### Text for analysis

Segment Open

Like bees and ants, naked mole-rats live in a eusocial colony: a highly-structured, cooperative society in which only one female – the queen – bears offspring, and the rest of the clan functions as workers, helping raise the pups, maintain the lodging and gather food for the group. Hormonal activity tightly controls the reproductive caste system, with worker females not being “allowed” to ovulate. The queen in a naked mole-rat colony spends most of her time and energy cranking out babies. She can give birth to up to five litters a year – the gestation period for each is about 70 days. If you do the math, there isn’t much time left over to take up a hobby. Despite its demanding schedule, females in the colony aspire to this role. If a queen dies or is ousted from her throne, several ambitious females fight it out (often quite violently) to decide who will be the next queen. Once a new queen is installed, she actually grows in length even though she has already reached adulthood. The trick to this is expanding the spaces between her vertebrae. Nobody said the life of royalty was an easy one.

Segment Closed

### Data extract
Segment Open

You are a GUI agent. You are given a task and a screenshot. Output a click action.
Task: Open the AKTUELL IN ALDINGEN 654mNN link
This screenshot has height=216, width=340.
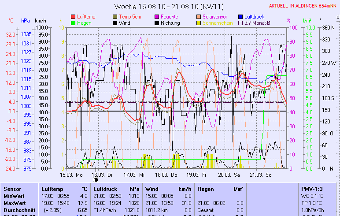[303, 6]
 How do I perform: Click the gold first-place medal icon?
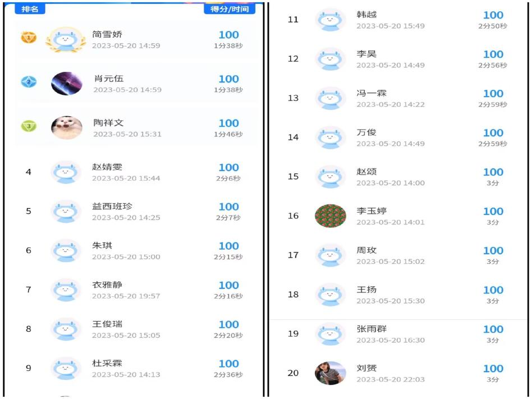tap(29, 38)
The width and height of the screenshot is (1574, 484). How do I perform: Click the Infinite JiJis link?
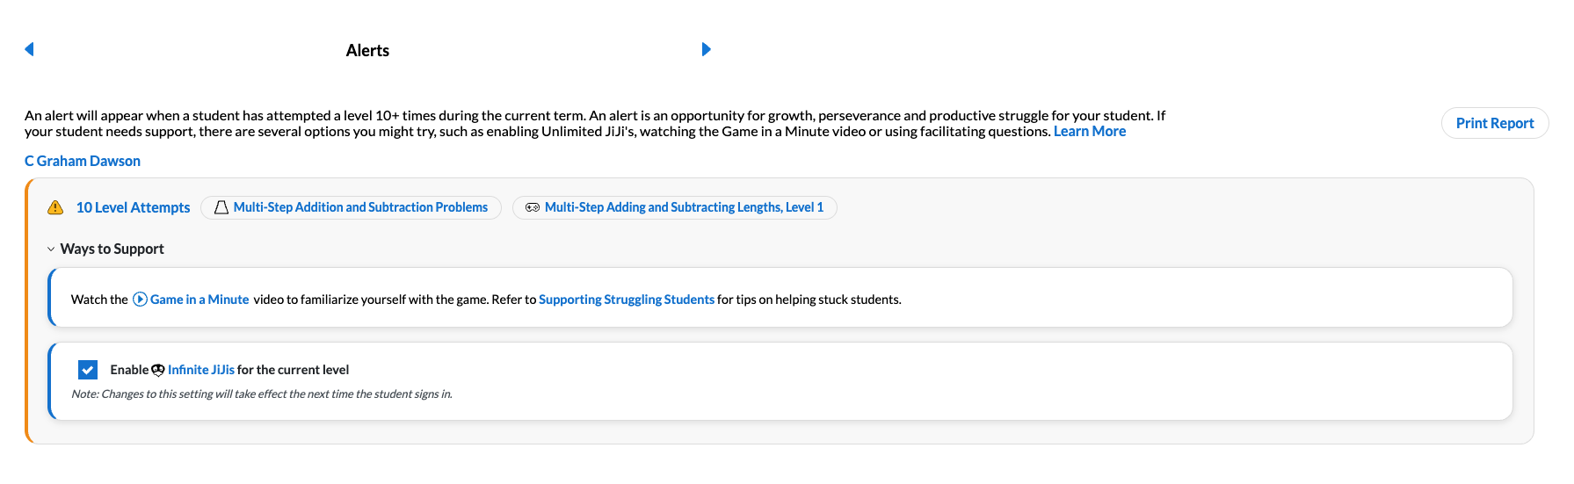(200, 370)
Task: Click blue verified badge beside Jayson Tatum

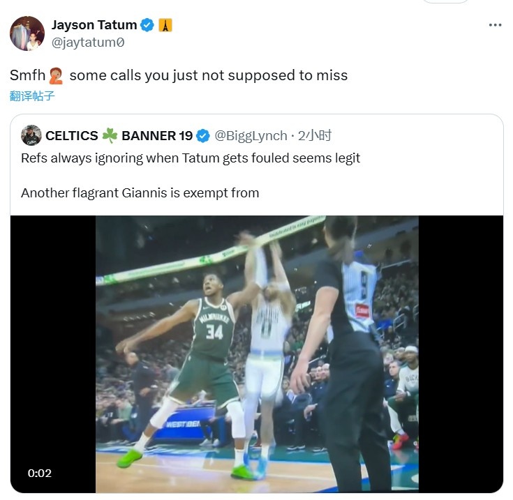Action: coord(148,25)
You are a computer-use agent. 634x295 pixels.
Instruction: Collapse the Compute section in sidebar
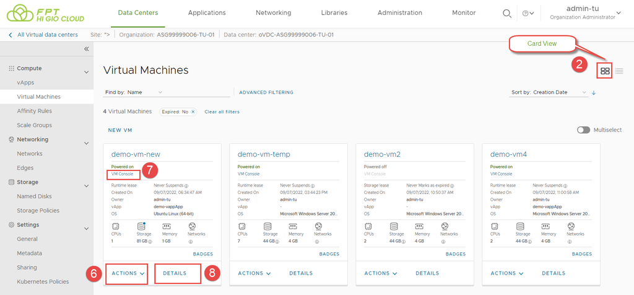87,71
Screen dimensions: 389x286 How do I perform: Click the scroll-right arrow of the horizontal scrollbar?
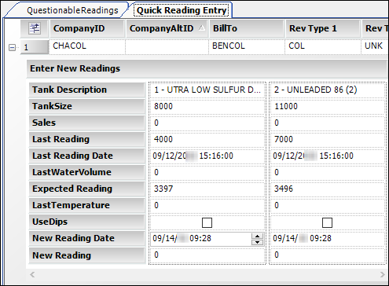(383, 275)
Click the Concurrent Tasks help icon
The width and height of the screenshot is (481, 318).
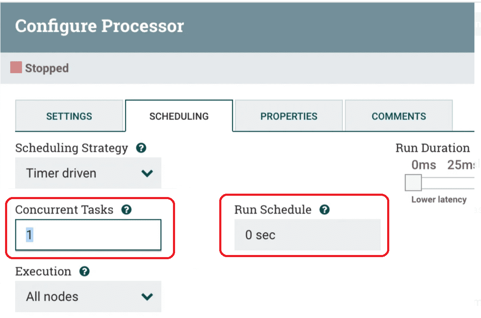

Segment Closed

### Goal of the exercise
Could you copy out, word for word, the entire passage above about naked mole-rat colonies and their queens?

### Result
Like bees and ants, naked mole-rats live in a eusocial colony: a highly-structured, cooperative society in which only one female – the queen – bears offspring, and the rest of the clan functions as workers, helping raise the pups, maintain the lodging and gather food for the group. Hormonal activity tightly controls the reproductive caste system, with worker females not being “allowed” to ovulate. The queen in a naked mole-rat colony spends most of her time and energy cranking out babies. She can give birth to up to five litters a year – the gestation period for each is about 70 days. If you do the math, there isn’t much time left over to take up a hobby. Despite its demanding schedule, females in the colony aspire to this role. If a queen dies or is ousted from her throne, several ambitious females fight it out (often quite violently) to decide who will be the next queen. Once a new queen is installed, she actually grows in length even though she has already reached adulthood. The trick to this is expanding the spaces between her vertebrae. Nobody said the life of royalty was an easy one.